What to expect: Evernote's rich formatting generally imports well — text formatting, checkboxes, and basic tables come through. Attachments and images are preserved. Notebooks don't map to any structure in Mem (since Mem doesn't use folders), but you can create collections for important groupings after import.

What to do after: If you've been on Evernote for years, you likely have a lot of stale notes. This is a good moment to let Mem's Clean Up feature identify and archive notes that haven't been relevant in a long time.

Importing From Apple Notes

  1. In Mem, go to Settings then Import and select the Apple Notes option

  2. Follow the on-screen instructions — the process uses your iCloud data

What to expect: Apple Notes content imports as plain text with basic formatting. Sketches, scanned documents, and Apple-specific features like shared notes won't transfer their interactive elements, but the text content will come through.

What to do after: Apple Notes users are often coming from a minimal-organization mindset, which actually aligns well with Mem. You're already used to capturing without complex structure. The difference now is that AI makes all of that casual capture retrievable and useful. If you've been using Apple Notes because you prefer simplicity, see how Mem compares to Apple Notes.

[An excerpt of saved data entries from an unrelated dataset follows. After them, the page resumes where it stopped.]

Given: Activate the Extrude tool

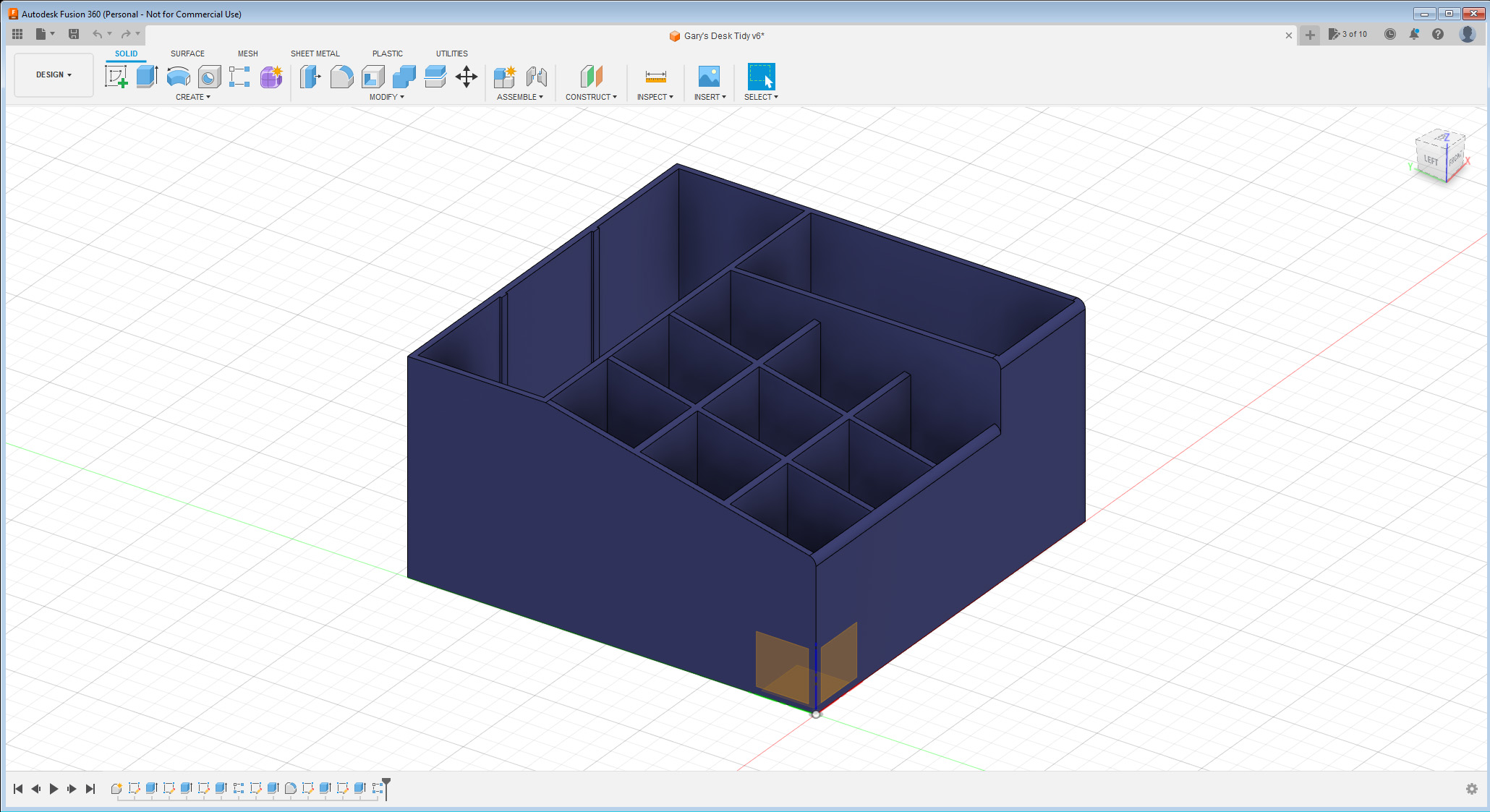Looking at the screenshot, I should coord(147,76).
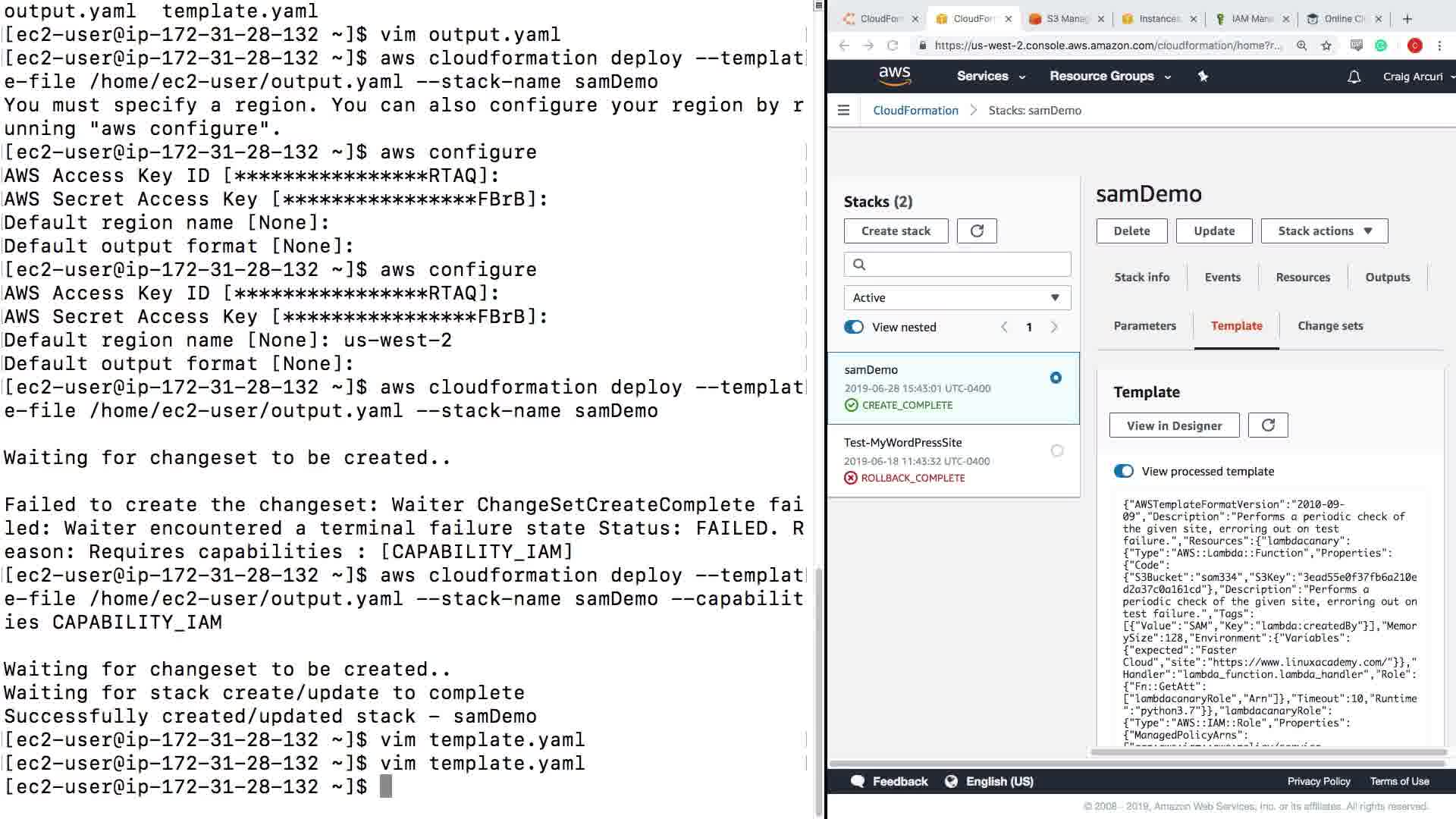Open the hamburger navigation menu

[843, 110]
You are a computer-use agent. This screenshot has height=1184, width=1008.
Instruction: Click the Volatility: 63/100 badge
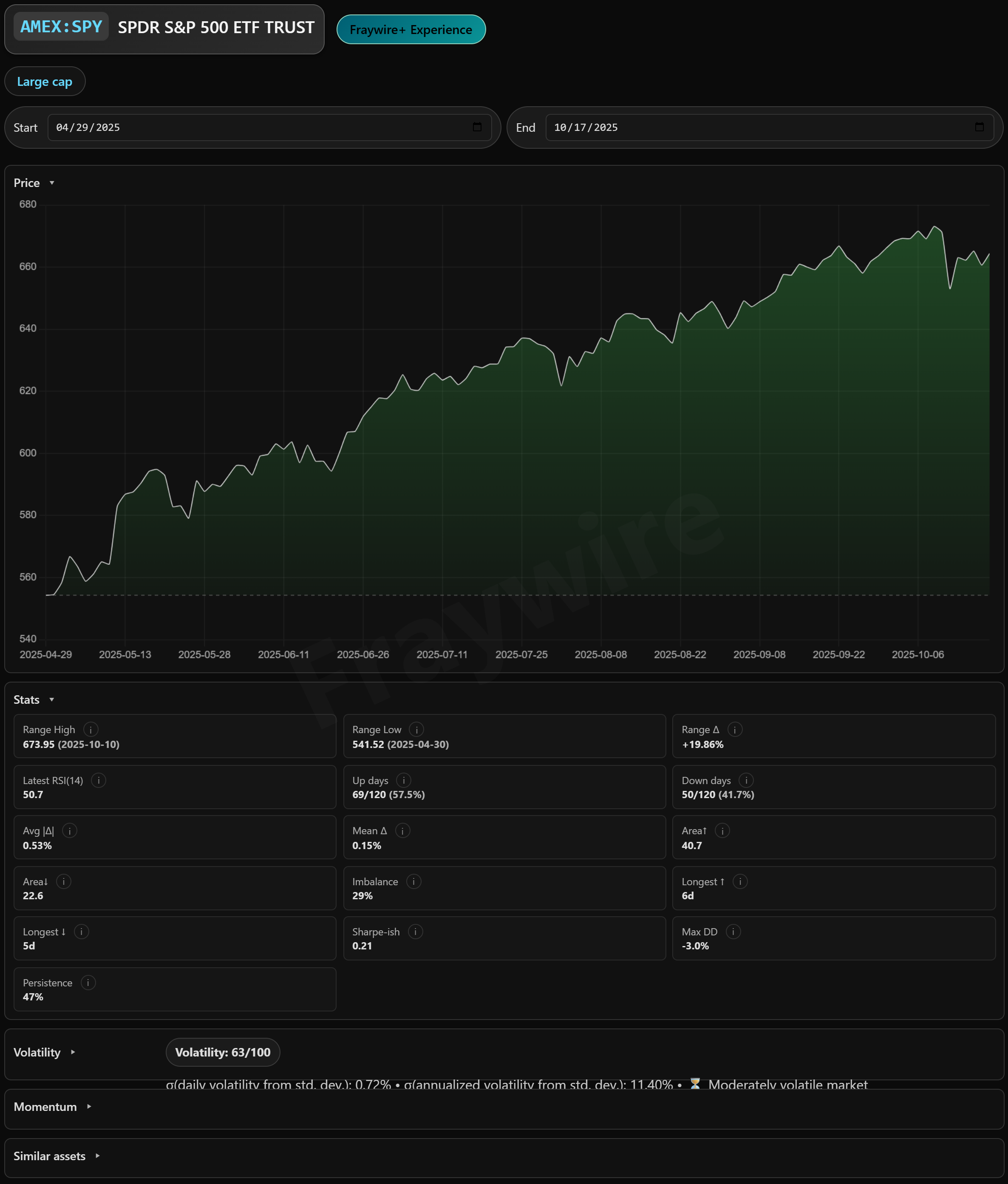223,1052
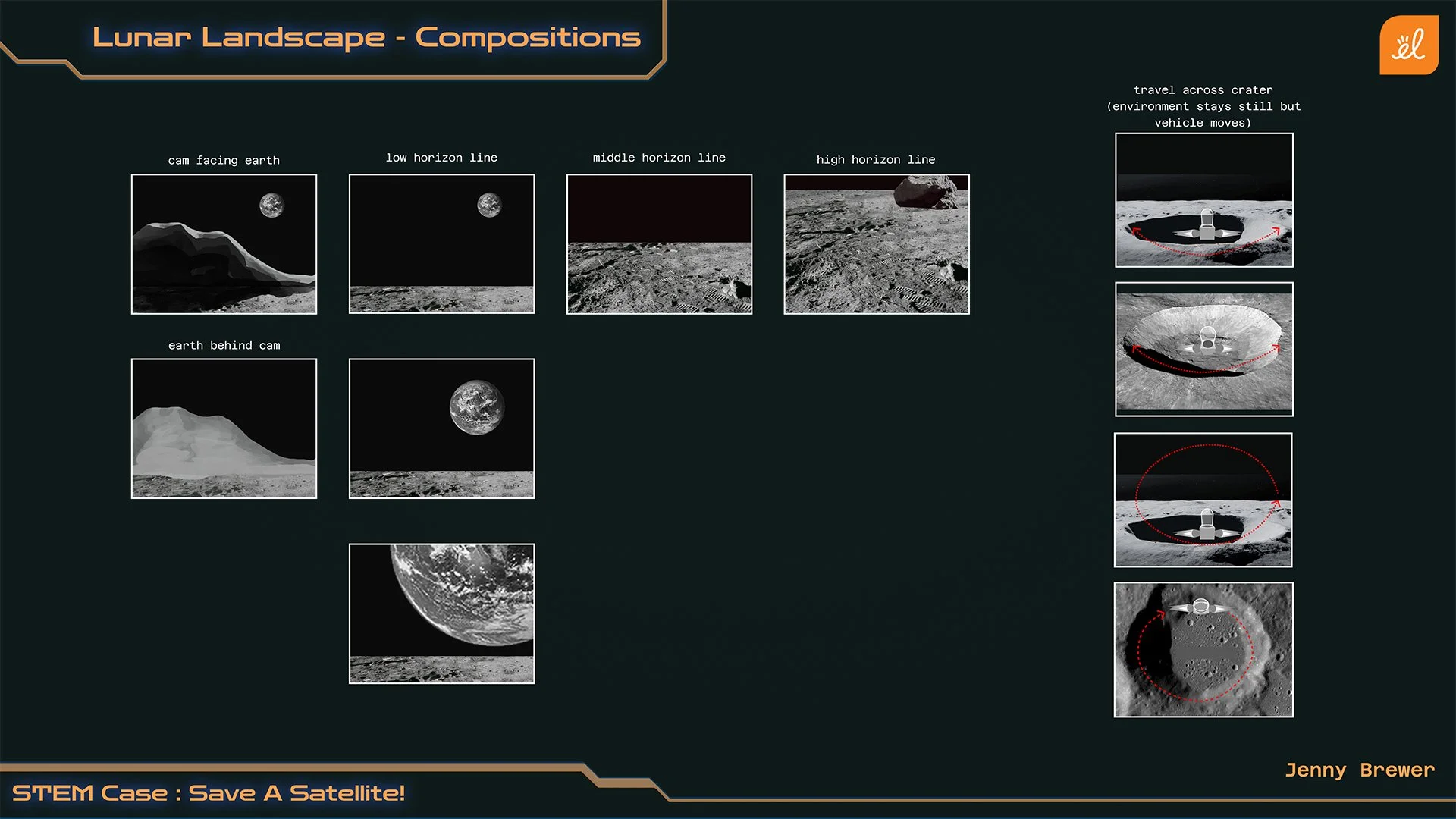Click the low horizon line label
1456x819 pixels.
coord(441,158)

For detailed import instructions and troubleshooting, visit the Imports help page.

What to Do in Your First Week

The migration itself is the easy part. The transition — changing how you think about notes — takes a little longer. Here's what to focus on in week one:

Start capturing new notes immediately. Don't wait until you've reviewed all your imports. The mix of old imported content and fresh notes is what makes AI retrieval powerful.

Ask Chat a question about your old notes. Try: "What do my notes say about [project/client/topic]?" You might be surprised at what comes back — context you'd forgotten, decisions you made months ago, ideas you never revisited.

Create a few collections for active projects or people. You don't need to organize everything, but collections for two or three active things help establish the pattern. As you add new notes, Chat and Heads Up deliver increasingly useful context.

Try voice capture. If you haven't used Voice Mode before, your first week is a great time to start. Record a meeting, capture a thought while walking, or dictate a summary of your day. Voice notes are fully transcribed and indexed instantly.

The Compounding Effect of Migration

Here's what most people don't expect: importing your old notes doesn't just preserve history. It accelerates how quickly Mem becomes useful.

A brand-new Mem account with zero notes has no context to draw from. Chat can't find patterns, Heads Up can't surface connections, and Smart Tags have nothing to organize. But an account with hundreds or thousands of imported notes? That's an AI system with a running start.

The day you import, Mem already knows your projects, your people, and your patterns. It can surface notes from months ago when they're relevant today, answer questions about decisions you've already made, and connect ideas you captured in different tools and different time periods — because now they're all in one system. For more on how consistent capture creates this compounding effect, see our guide on the capture habit.

Get Started

  1. Export your notes from your current tool using the instructions above

  2. Import into Mem via Settings and Import

  3. Ask Chat a question about your old notes — see what it surfaces

  4. Start capturing new notes immediately — don't wait for the perfect setup

  5. Give it a week — the value becomes clear as you naturally interact with both old and new content

You don't need to organize your imports. You don't need to review every note. You just need to get them in, start capturing fresh content, and let AI do what it does best: find the patterns, surface the connections, and give you the right information at the right time.